The demonstrations are part of the Coast Guard's effort to rapidly expand its Arctic presence, where it has no facilities and no plans to install docks or ramps, the research center announced. With Royal Dutch Shell on the verge of drilling for offshore oil, the Coast Guard has positioned two helicopters near Barrow, launched cutter patrols in the Arctic Ocean, and begun testing oil-spill equipment.

Getting ready in Barrow

The two teams planning to showcase their crafts for five days next week are a study in contrasts.

The colorful Bruce Seligman is president of Arktos Developments in British Columbia, Canada. He'd spent Friday transporting the 32-ton, 50-foot-long Arktos vehicle to Barrow from an oil field run by ENI, the Spanish oil company.

He'd sailed the vehicle, leased from ENI, about 32 miles through the Beaufort Sea, then barged it another 200 miles from a Prudhoe Bay dock.

Seligman had a prize fighter's confidence in his invention. He was bummed because a summer storm had recently blown the ice off Barrow's coast, raising questions about whether he could "show off" in the ice.

Of his Alaska competition, he said they're "not really in the same ballpark as us. It's like Tiger Woods playing a preschooler in golf."

He developed the Arktos in the early 1980s for the oil industry, and he's sold several around the world. The vehicle doesn't meet all Coast Guard specifications, including fitting inside a C-130, but he'll modify it if the agency's wishes.

As part of the Arktos demonstration, Seligman asked the Coast Guard if he could display the crafts' ability to deploy boom, the linked floats that can help stop a spill, said a Coast Guard spokesman. Seligman plans to do that on Friday, the spokesman said.

The Alaska competition

The Amphib Alaska was built in Ketchikan by Tyler Rentals. Owner Randy Johnson, who this year sold Alaska Ship and Drydock to Portland shipbuilder Vigor Industrial, was more reserved.

"We're trying to be cautious in our optimism," he said. "This is new territory for us."

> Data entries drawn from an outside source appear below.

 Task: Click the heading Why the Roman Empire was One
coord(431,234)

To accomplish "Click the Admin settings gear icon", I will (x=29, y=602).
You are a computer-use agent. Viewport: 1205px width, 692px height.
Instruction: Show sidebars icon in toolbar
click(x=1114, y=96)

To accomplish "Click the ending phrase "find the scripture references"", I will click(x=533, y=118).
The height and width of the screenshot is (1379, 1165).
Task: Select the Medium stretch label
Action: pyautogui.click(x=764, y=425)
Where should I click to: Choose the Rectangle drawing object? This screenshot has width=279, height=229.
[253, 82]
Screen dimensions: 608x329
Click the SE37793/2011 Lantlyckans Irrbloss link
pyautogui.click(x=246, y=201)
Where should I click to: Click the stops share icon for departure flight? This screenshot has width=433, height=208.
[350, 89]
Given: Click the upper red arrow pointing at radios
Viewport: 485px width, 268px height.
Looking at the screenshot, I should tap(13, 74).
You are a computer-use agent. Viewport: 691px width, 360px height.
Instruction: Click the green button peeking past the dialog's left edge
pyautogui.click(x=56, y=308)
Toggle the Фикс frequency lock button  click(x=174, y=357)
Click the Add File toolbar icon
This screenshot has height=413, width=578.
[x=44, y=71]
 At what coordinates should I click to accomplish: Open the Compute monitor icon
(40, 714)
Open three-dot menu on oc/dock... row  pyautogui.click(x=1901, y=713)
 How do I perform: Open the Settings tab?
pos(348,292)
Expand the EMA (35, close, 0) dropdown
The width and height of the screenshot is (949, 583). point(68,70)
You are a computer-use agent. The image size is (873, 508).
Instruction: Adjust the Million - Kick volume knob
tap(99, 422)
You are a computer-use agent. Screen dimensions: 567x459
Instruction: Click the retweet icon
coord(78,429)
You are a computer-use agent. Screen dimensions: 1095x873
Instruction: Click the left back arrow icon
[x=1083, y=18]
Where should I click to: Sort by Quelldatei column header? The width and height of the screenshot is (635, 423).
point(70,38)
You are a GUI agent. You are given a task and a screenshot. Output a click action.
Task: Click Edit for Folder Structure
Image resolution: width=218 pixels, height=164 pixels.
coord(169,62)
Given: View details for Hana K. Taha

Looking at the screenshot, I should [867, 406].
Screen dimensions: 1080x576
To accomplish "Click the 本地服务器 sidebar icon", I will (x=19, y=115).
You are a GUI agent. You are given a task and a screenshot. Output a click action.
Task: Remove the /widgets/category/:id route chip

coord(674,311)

He purchased the rights to build the boat two years ago from his longtime friend Stanley Hewitt, 81. Johnson hopes one day to sell the Amphib to companies looking for a something that can perform rescues and do other work on water and land. His company has just finished building the Amphib days ago to the Coast Guard's specifications. It was tested off Ketchikan's ice-free waters, then loaded onto a C-130 for Barrow.

At 16,000 pounds, the Amphib travels about 10 miles an hour in water and a little faster on land, but it can be modified.

Hewitt was in Barrow on Friday, serving as mechanic for the Amphib. The former Air Force gunner and current pilot and welder built his first amphibious craft in the 1980s. It had wheels and bogged down in mud.

"I quickly found out when wheels go in the mud," Hewitt said, "it makes a mess on the first wheel, then the next wheel, and so on. I had 10 wheels on that thing, so I had a real mess."

Over the years, he's replaced easily dinged propellers with a water-jet engine. He switched out wheels for retractable tracks. He's raised the ground clearance and kept the craft as light as possible.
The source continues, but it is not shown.